Plaintiff argues here, essentially, that, notwithstanding the Pierce court's pronouncement that the Fourth Amendment applies "up until the time [a plaintiff] is released or found to be legally in custody" and reference to "pre-arraignment custody," the Gibson court's later statement that the Fourth Amendment applies to claims "during pretrial detention" allows Plaintiff to maintain a Fourth Amendment claim based on facts occurring even after he was arraigned. Pierce, 76 F.3d at 1043; Gibson, 290 F.3d at 1197.

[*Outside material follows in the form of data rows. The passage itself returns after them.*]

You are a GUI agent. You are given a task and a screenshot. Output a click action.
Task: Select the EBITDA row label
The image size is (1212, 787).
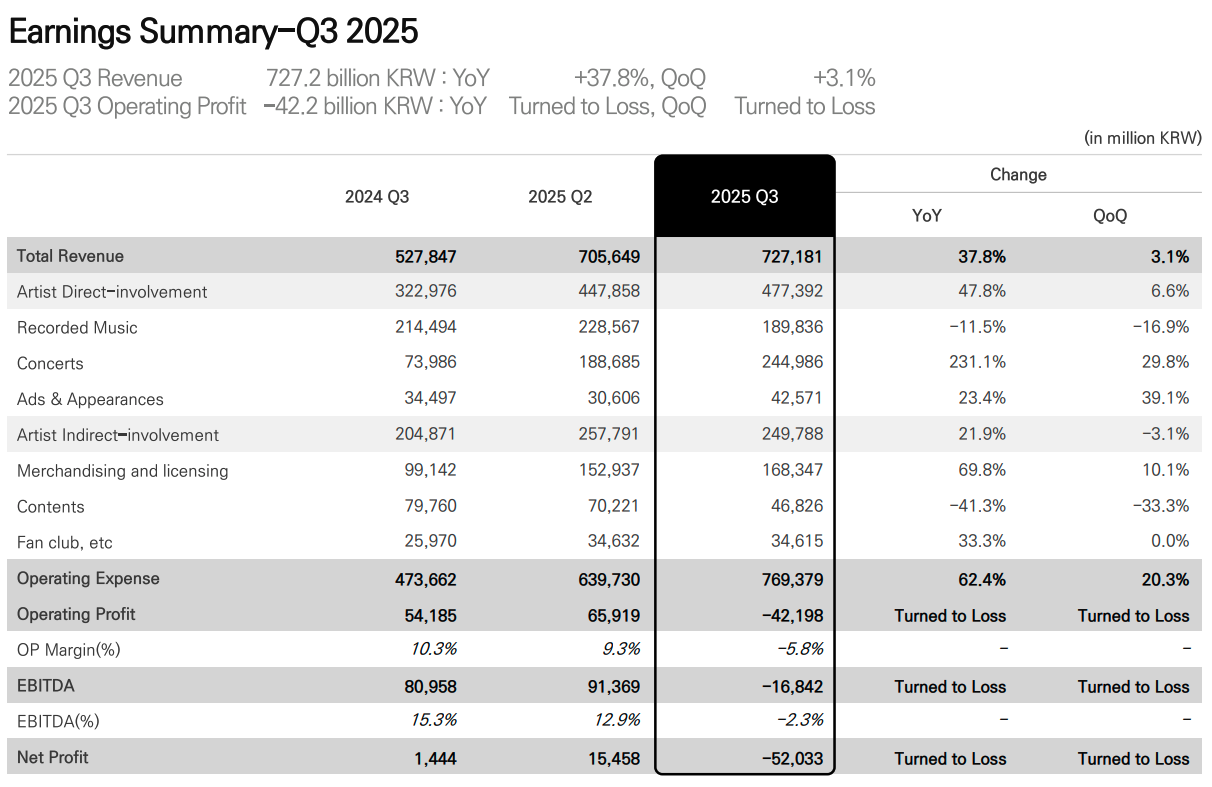tap(46, 686)
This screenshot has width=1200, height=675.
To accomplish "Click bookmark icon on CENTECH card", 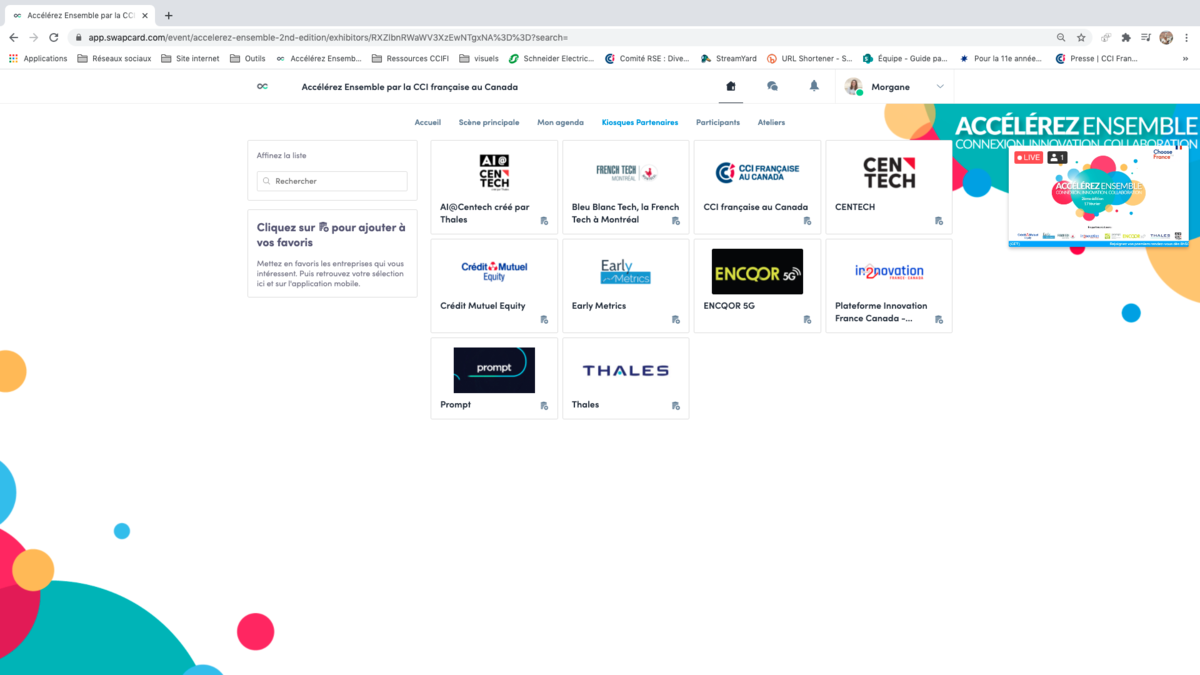I will tap(939, 221).
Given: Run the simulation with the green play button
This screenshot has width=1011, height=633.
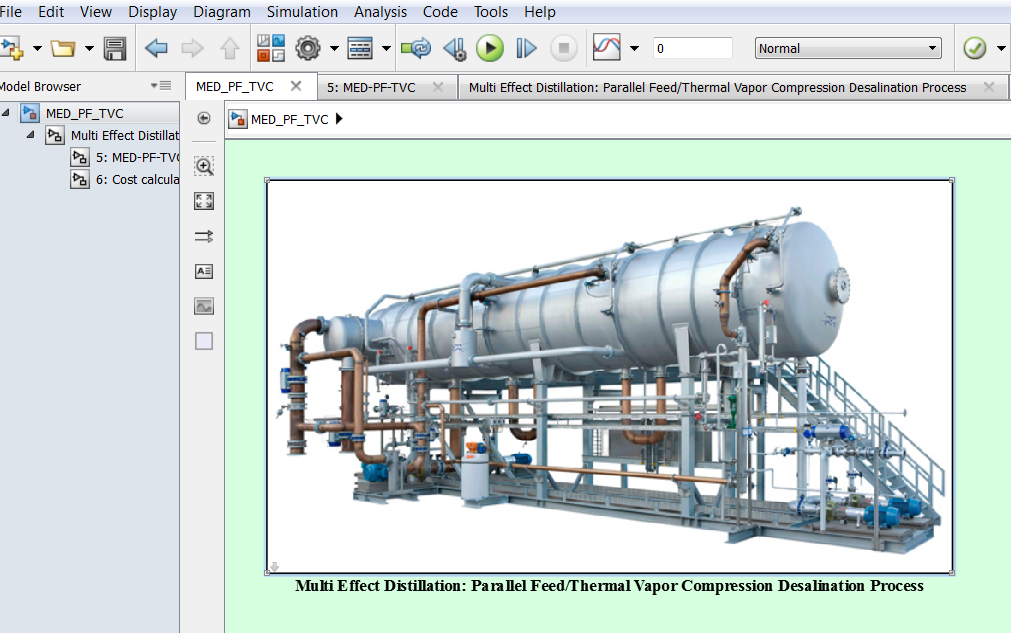Looking at the screenshot, I should click(x=490, y=47).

Several district courts have considered, and rejected, the position put forth by Plaintiff. In 2008, the court in Henderson v. City and Count of San Francisco, the court concluded, after a thorough analysis of Pierce, Gibson, and Lolli, that "the Due Process Clause of the Fourteenth Amendment alone governs the use of force against a prisoner during the period between arraignment and conviction." Henderson v. City and County of San Francisco, No. C05 0234 VRW/WAF, 2007 WL 2778682, at *1 (N.D. Cal. Sept. 21, 2007). In so doing, the court explicitly rejected the argument Plaintiff raises here. "If we were to ignore its factual context, Gibson's statement that the Fourth Amendment applies to `claims of excessive force during pretrial detention' might be read broadly to govern pretrial detention both before and after arraignment. However, such a reading would be inconsistent with Gibson's explicit reliance on Pierce, the language and logic of which clearly distinguished between pre-and post-arraignment detention, and with the fact that Gibson did not involve the post-arraignment use of force." Id. at *2. The court further concluded that "Gibson and Lolli do little to undermine Pierce's suggestion that the Fourth Amendment's protections against unreasonable seizure end once a detainee is `found to be legally in custody based upon probable cause for arrest.'" Id. at *3.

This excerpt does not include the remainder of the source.